▶ **Supplied material**

---------------

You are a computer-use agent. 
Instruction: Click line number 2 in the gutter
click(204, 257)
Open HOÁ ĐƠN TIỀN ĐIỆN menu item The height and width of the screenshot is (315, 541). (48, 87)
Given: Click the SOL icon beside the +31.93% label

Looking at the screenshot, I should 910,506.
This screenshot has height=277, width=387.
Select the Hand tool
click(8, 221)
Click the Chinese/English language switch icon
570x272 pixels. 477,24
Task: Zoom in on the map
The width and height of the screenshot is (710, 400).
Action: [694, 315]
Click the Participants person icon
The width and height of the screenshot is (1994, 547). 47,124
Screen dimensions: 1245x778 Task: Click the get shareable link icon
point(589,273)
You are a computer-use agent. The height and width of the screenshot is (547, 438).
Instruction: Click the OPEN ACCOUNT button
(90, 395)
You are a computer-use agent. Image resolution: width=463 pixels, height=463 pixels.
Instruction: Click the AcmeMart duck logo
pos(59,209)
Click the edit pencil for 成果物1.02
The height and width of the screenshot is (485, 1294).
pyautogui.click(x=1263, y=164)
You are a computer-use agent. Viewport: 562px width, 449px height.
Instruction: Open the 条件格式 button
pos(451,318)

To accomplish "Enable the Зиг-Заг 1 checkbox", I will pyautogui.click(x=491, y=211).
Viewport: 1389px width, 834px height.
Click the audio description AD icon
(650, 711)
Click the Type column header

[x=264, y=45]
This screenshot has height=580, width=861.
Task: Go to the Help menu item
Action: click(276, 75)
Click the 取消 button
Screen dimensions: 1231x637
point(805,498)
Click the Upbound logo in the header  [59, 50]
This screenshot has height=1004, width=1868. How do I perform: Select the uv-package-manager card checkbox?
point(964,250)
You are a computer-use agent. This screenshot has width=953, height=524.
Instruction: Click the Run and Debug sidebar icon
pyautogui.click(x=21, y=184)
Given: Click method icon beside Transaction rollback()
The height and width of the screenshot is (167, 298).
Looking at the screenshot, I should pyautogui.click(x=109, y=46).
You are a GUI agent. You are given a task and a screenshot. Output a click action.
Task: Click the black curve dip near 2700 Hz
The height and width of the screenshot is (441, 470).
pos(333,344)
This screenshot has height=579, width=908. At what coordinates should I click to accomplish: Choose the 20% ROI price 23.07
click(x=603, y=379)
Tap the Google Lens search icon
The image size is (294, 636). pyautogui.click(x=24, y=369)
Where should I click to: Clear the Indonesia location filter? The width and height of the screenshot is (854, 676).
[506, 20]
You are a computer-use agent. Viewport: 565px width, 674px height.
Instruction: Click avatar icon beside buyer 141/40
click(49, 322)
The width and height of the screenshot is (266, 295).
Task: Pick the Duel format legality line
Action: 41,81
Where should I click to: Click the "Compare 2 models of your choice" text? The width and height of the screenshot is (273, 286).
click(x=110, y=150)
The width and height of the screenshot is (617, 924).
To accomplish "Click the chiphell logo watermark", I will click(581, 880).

---------------

The answer should consist of every line above in which "Viewport" appears.

▶ **Response to the exercise**
You are a computer-use agent. Viewport: 562px width, 449px height.
Viewport: 1389px width, 834px height.
You are a computer-use agent. Viewport: 565px width, 674px height.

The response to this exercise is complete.